Watching the broadcast felt like watching a funeral procession. In a way, Donna reasoned as she read the note someone had written on the side of their car, it was. The parade was a funeral before the person had died. "We love you, Clara," the note read, in swirly pink ink.

Donna looked away from the laptop screen when Caleb moved next to her, and she watched as he adjusted his G-tube. The room was warm, like how Donna preferred it, but she still felt cold, and she wrapped the blanket tighter around her. She tried not to watch the liquid food slowly making its way into her boyfriend's stomach, which really meant that she was just watching it in her head as she stared at the computer with the live video. The dog lay on Caleb's legs next to the computer, and every once in a while, a certain siren from one of the vehicles would make his ears perk up. When Caleb finished adjusting the feeding tube, he leaned back on the bed, and Donna put her head on his shoulder.

"How long does she have left, again?" Caleb asked.

"The doctors say two weeks," Donna said, scratching the part of her arm that itched often. "She won't make it 'til Christmas."

Caleb shook his head a little. "Poor kid."

"It's crazy that they only found the tumor a few months ago," Donna said. "I mean, she didn't even have any symptoms. And suddenly, she's terminal with less than a year left."

"Yeah," he said. "Crazy."

Donna wondered how someone found out they had cancer. She had always wanted to ask but knew better not to. There were thousands, if not millions, of other reasons why someone would feel tired all the time. Why would a doctor try and look for cancer? If someone was feeling forgetful, when would the doctors choose to chalk it up to getting older, and when would they run an MRI? When did they understand that a pain in your gut was something more than something you should pop two Advil for?

The news broadcast wasn't going to show the girl, her family, or their house to protect their privacy, but somehow Donna didn't find it too difficult to imagine. The girl would be holding on to a pink blankie, maybe with a Disney princess on it. Her face would be pressed against her father's shoulder as she watched the trucks go by through the window. And her father wouldn't be crying. The time for tears would come later. Funerals were a celebration of life, right? That's what people always said. What would he be thinking? Would he be somehow blaming himself for the cancer? Would he be wishing it was him who was dying?
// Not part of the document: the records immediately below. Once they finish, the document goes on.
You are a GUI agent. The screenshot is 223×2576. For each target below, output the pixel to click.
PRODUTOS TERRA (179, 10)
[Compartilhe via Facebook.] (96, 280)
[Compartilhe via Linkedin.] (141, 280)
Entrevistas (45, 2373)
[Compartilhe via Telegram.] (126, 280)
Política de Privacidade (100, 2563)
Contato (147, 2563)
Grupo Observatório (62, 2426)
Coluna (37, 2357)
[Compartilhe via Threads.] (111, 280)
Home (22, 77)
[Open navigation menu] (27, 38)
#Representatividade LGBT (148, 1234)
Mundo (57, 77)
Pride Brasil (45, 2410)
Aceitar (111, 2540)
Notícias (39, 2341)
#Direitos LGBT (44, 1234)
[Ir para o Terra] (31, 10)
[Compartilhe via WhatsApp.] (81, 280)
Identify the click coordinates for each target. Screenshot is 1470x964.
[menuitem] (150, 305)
Would he hate this parade, this announcement of his family's misery to the entire world?

"I feel bad for the family," Donna said.

"I know," Caleb said. "It's the worst thing that can happen."
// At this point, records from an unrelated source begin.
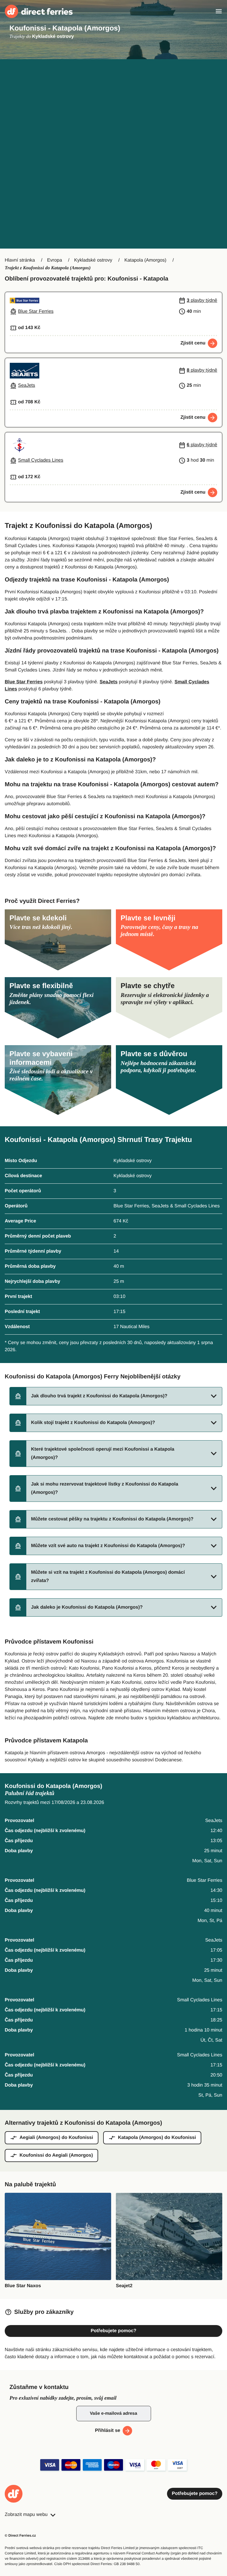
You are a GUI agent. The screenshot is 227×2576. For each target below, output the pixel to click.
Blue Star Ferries (24, 681)
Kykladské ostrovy (93, 260)
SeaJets (109, 681)
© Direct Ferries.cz (20, 2535)
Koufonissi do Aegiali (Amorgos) (56, 2155)
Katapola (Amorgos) (145, 260)
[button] (115, 1396)
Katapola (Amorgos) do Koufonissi (157, 2137)
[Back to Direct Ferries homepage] (39, 11)
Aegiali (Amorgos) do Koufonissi (56, 2137)
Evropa (54, 260)
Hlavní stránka (20, 260)
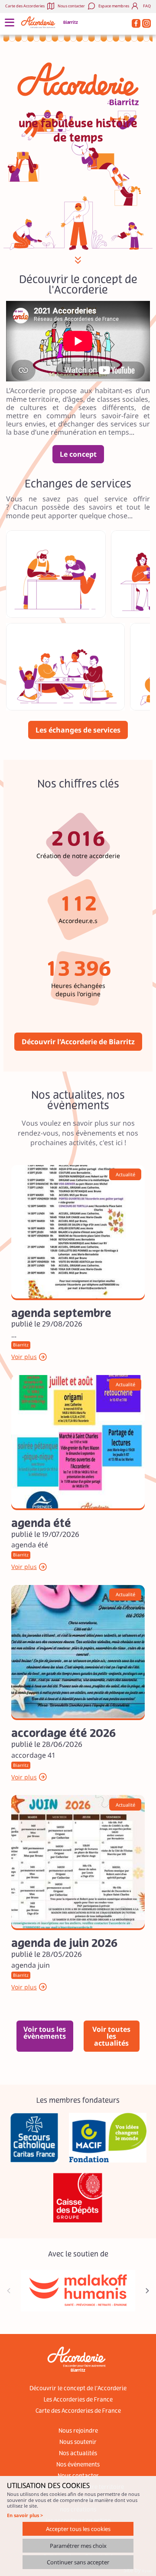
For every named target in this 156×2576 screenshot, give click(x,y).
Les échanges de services (78, 730)
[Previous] (8, 2290)
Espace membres (113, 6)
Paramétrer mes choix (78, 2546)
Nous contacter (71, 6)
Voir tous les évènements (44, 2032)
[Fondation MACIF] (107, 2138)
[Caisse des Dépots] (78, 2198)
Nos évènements (78, 2465)
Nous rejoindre (78, 2431)
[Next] (147, 2290)
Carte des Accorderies (25, 6)
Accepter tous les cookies (78, 2529)
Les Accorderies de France (78, 2400)
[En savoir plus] (78, 1231)
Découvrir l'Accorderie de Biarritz (78, 1041)
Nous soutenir (78, 2442)
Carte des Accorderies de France (78, 2411)
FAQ (147, 6)
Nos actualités (78, 2453)
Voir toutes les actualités (111, 2036)
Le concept (78, 454)
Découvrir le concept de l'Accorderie (78, 2388)
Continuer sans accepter (78, 2562)
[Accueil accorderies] (39, 22)
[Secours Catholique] (34, 2138)
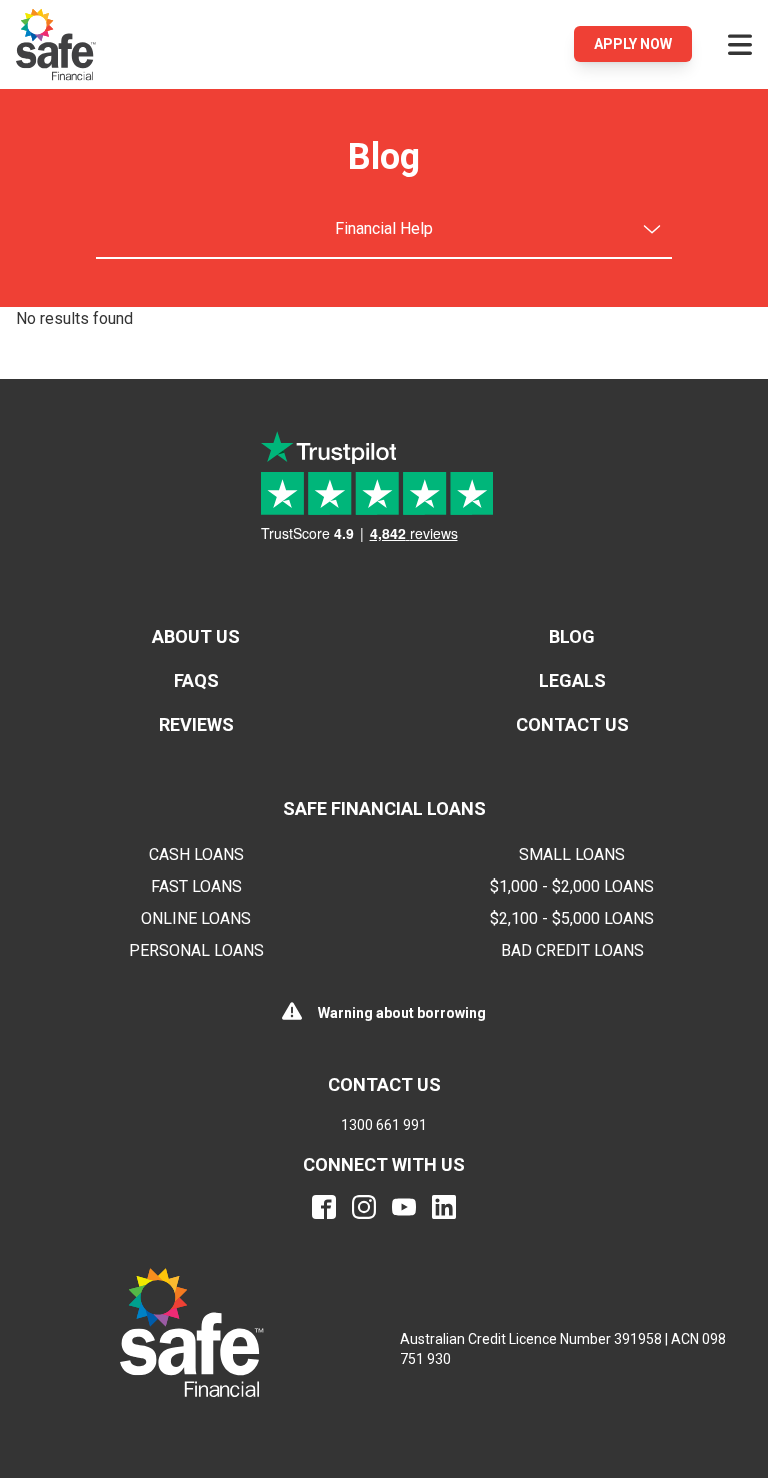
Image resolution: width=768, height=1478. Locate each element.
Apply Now (633, 44)
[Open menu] (740, 44)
Donna closed her eyes and turned her head into Caleb's neck, feeling the warmth of his skin on her face. Somehow, she thought she could feel his pulse on her forehead, strong and steady. His calm intake of breath made a crackling sound in his throat like old paper being rolled up. Caleb had done his second and final therapy vest and huff cough of the day before the broadcast, so Donna wasn't worried. When a pink firetruck passed through the neighborhood where the girl lived, Caleb turned his head and leaned over the side of the bed and started coughing. Even still, the coughs made Donna flinch. It was the cough of someone getting over the cold or the flu: full-bodied, painful, the kind that leaves you tired after. Donna watched Caleb's stomach and diaphragm contract with every cough, and her own abdomen flared with empathetic pain. Caleb reached for the plastic cup on the nightstand as he coughed and held it against his mouth. He spat into it every few coughs, and eventually, the coughing stopped and he sat there, panting, for a long time.